自転車走行時の詳細なデータを計測、記録する

 自転車走行時の詳細なデータを計測、記録する装置をサイクルコンピューターという。センサーで車輪やクランクの回転数を計測し、時計の時間データと組み合わせることで、現在速度、平均速度、最高速度、加速度、走行距離、積算走行距離、ケイデンス(1分当たりクランク回転数)、走行時間、積算走行時間、などを計測。それらをボタン操作ひとつで切り替え表示させることができるアイテムだ。高価なものほど軽量、高機能で、ロードレーサーの競技目的にかなった設定やデータ処理が可能だが、エクササイズで楽しみながら走るだけなら、そこまでの機能は必要ない。

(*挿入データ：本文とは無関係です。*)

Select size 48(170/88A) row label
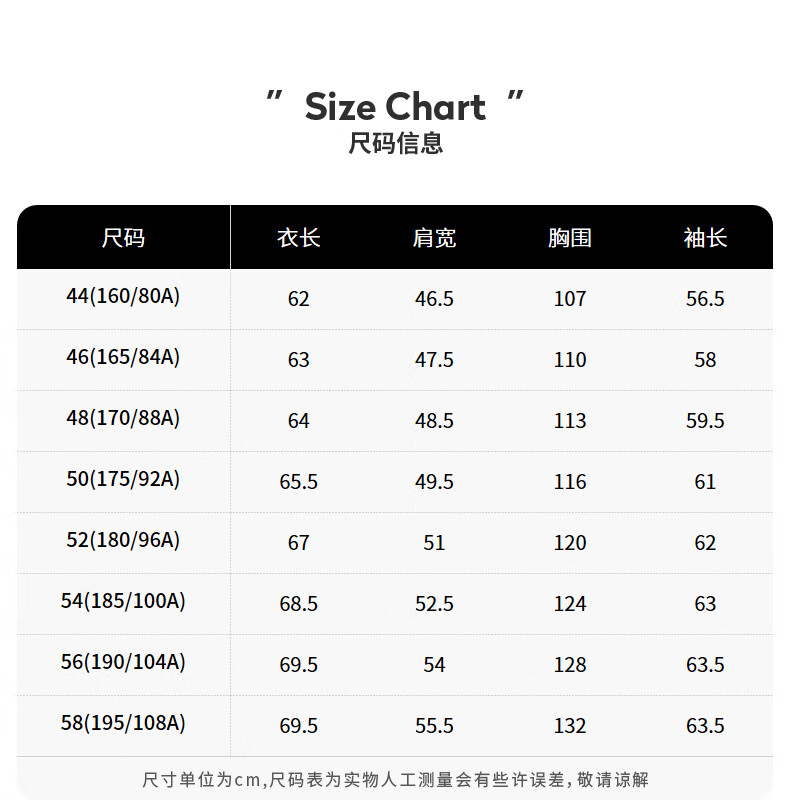Viewport: 790px width, 800px height. 123,419

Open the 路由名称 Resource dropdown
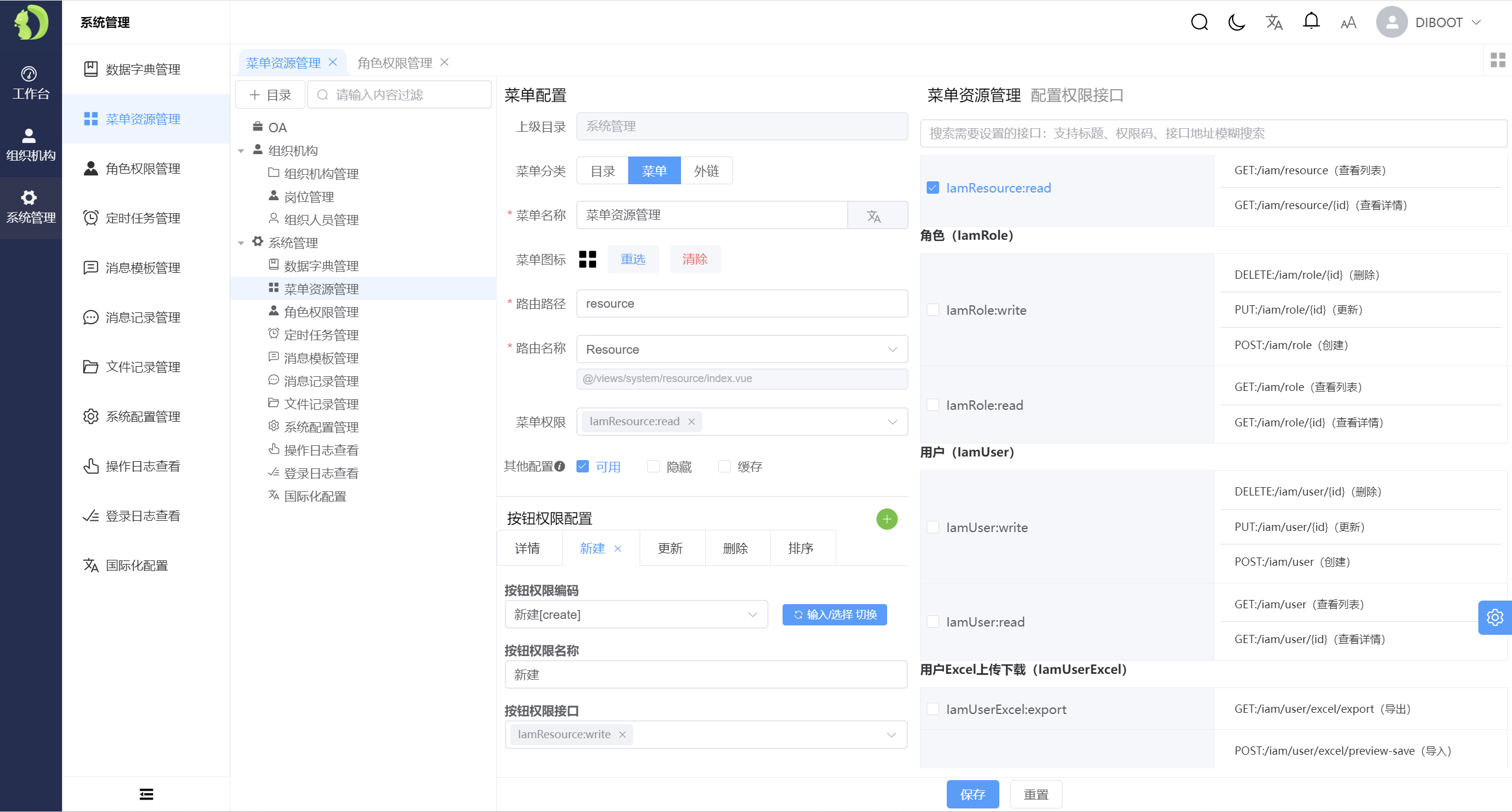coord(742,350)
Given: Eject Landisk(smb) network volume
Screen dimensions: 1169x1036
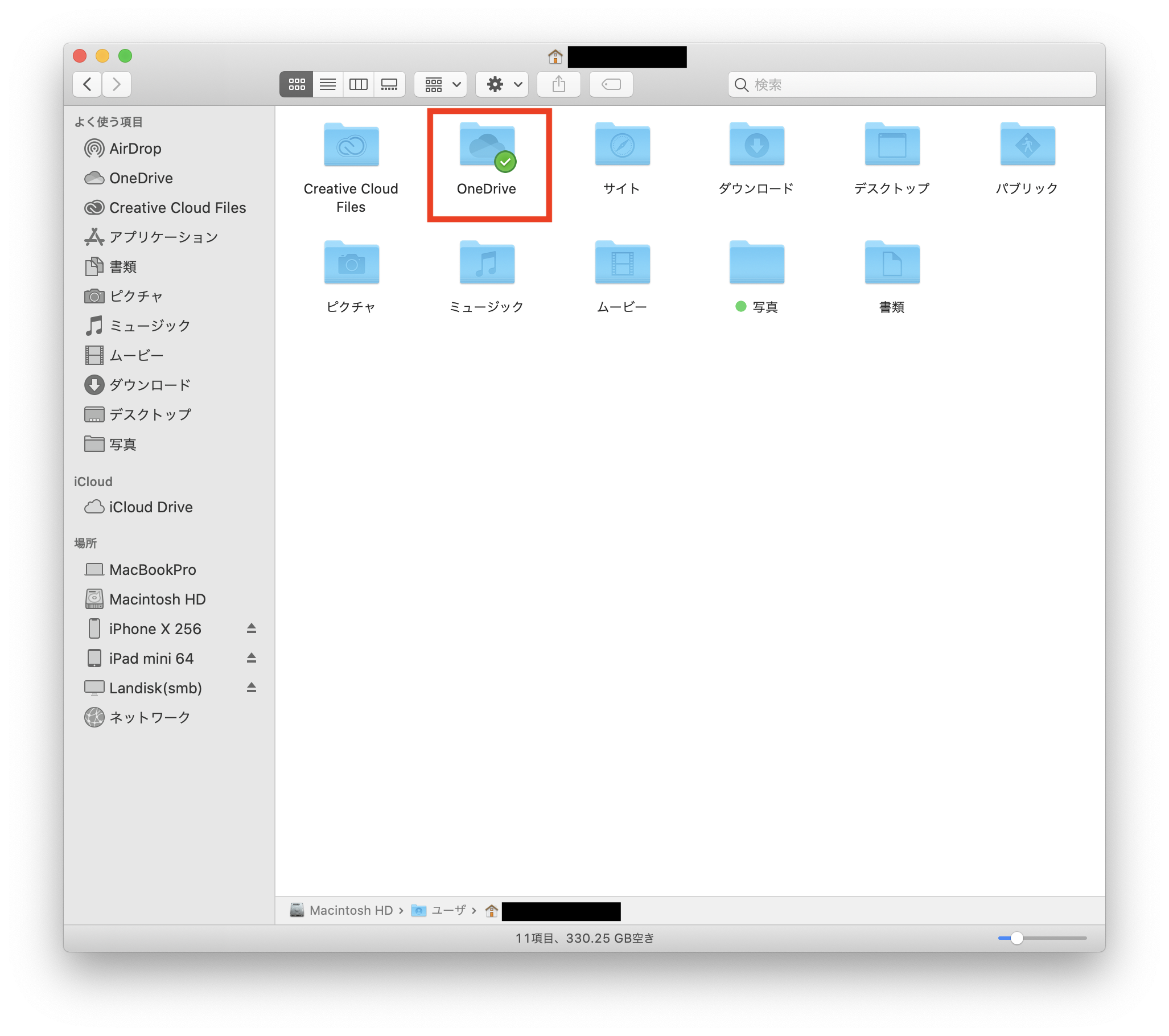Looking at the screenshot, I should [251, 688].
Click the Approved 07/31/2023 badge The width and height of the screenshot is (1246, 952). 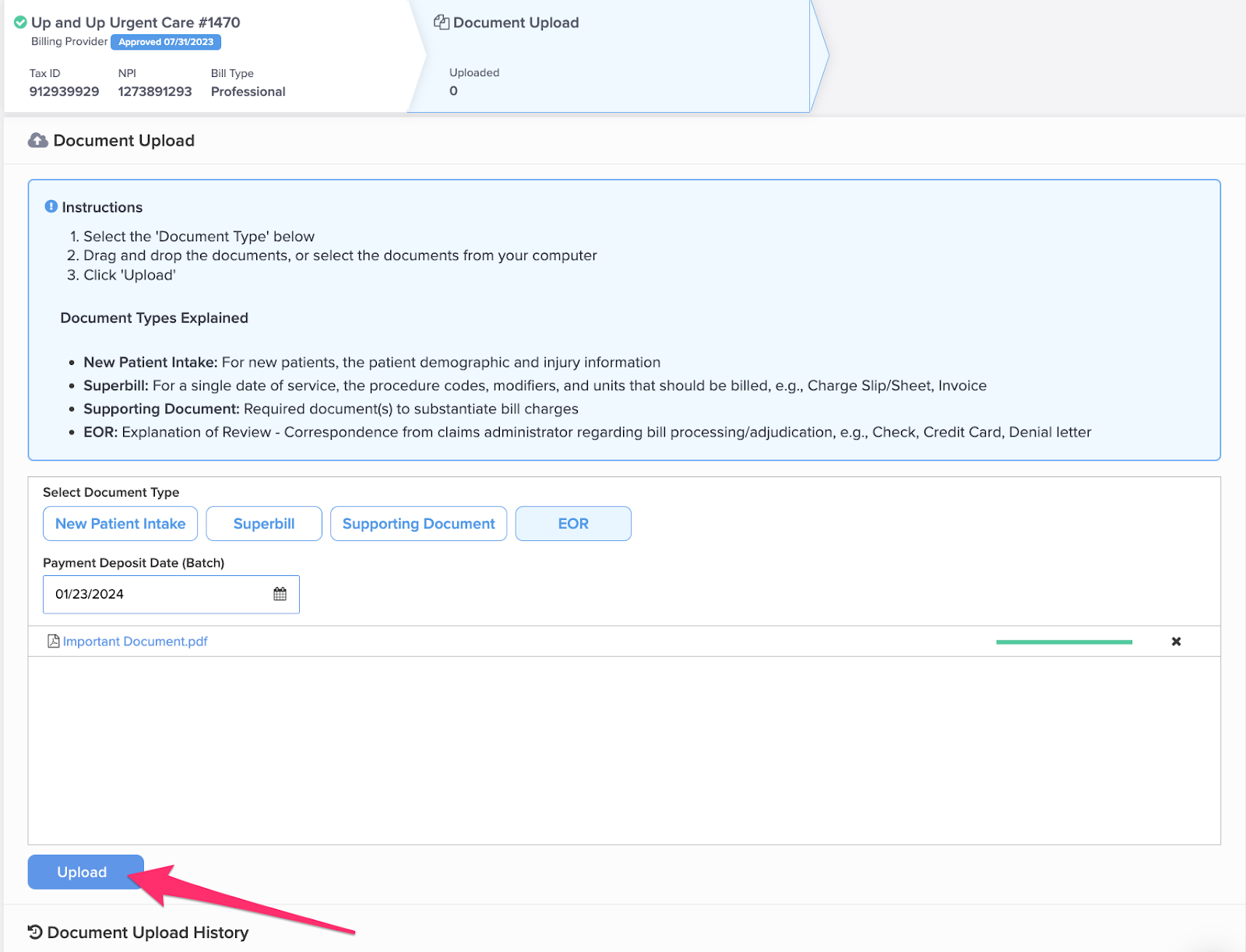(x=166, y=42)
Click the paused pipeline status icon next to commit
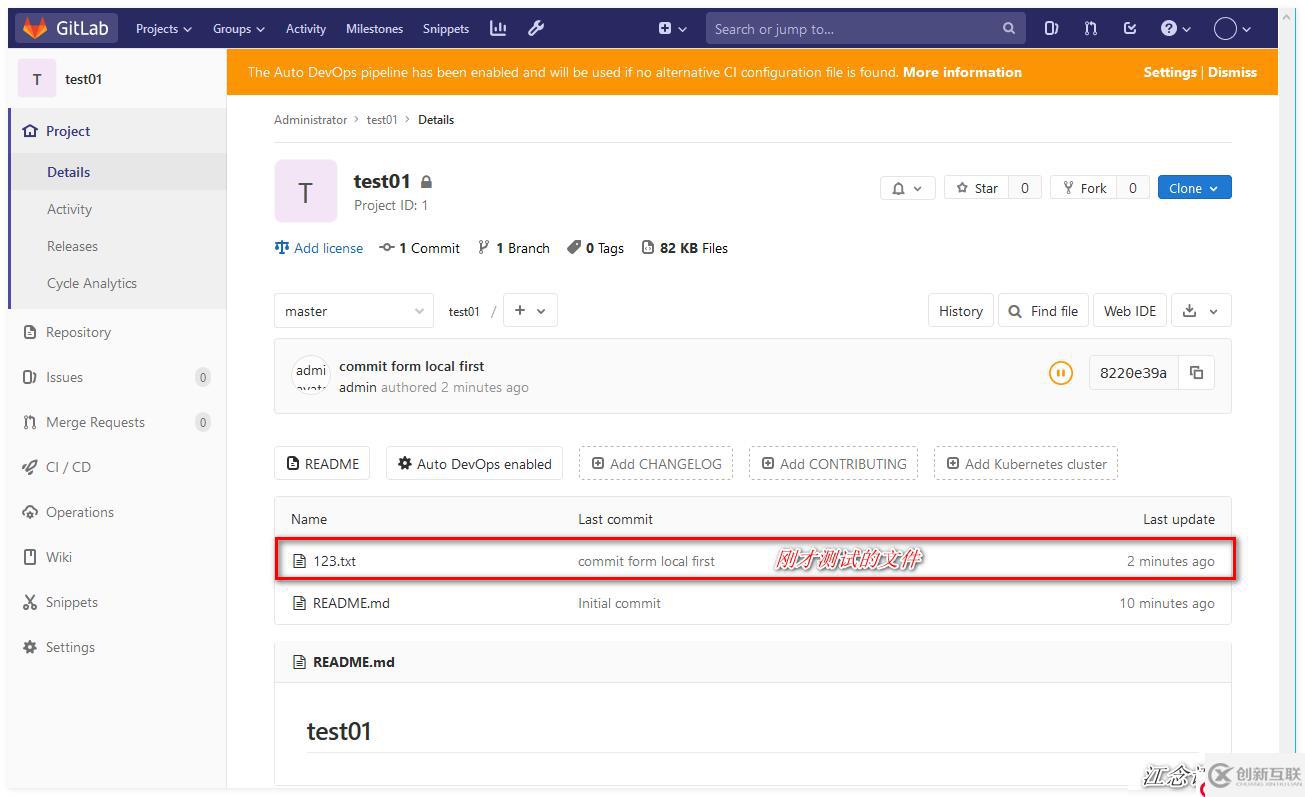This screenshot has height=797, width=1305. coord(1060,372)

 もっと手軽に使うなら、走った距離や時間、高度差、コースや消費カロリーなどを自動的に記録してくれるスマホ用のアプリがあるのをご存知だろうか。スマホさえあれば誰でも簡単にアプリをダウンロードするだけで準備は終了。500円程度の有料アプリから無料版のアプリまで、種類も豊富で選択肢は広い。この手のアプリで最大のメリットは、GPS機能を利用するため、自転車にセンサーを取り付ける必要がないこと。つまり自転車を選ばないのだ。身に着けていれば、あとは勝手にデータが記録され蓄積されていく。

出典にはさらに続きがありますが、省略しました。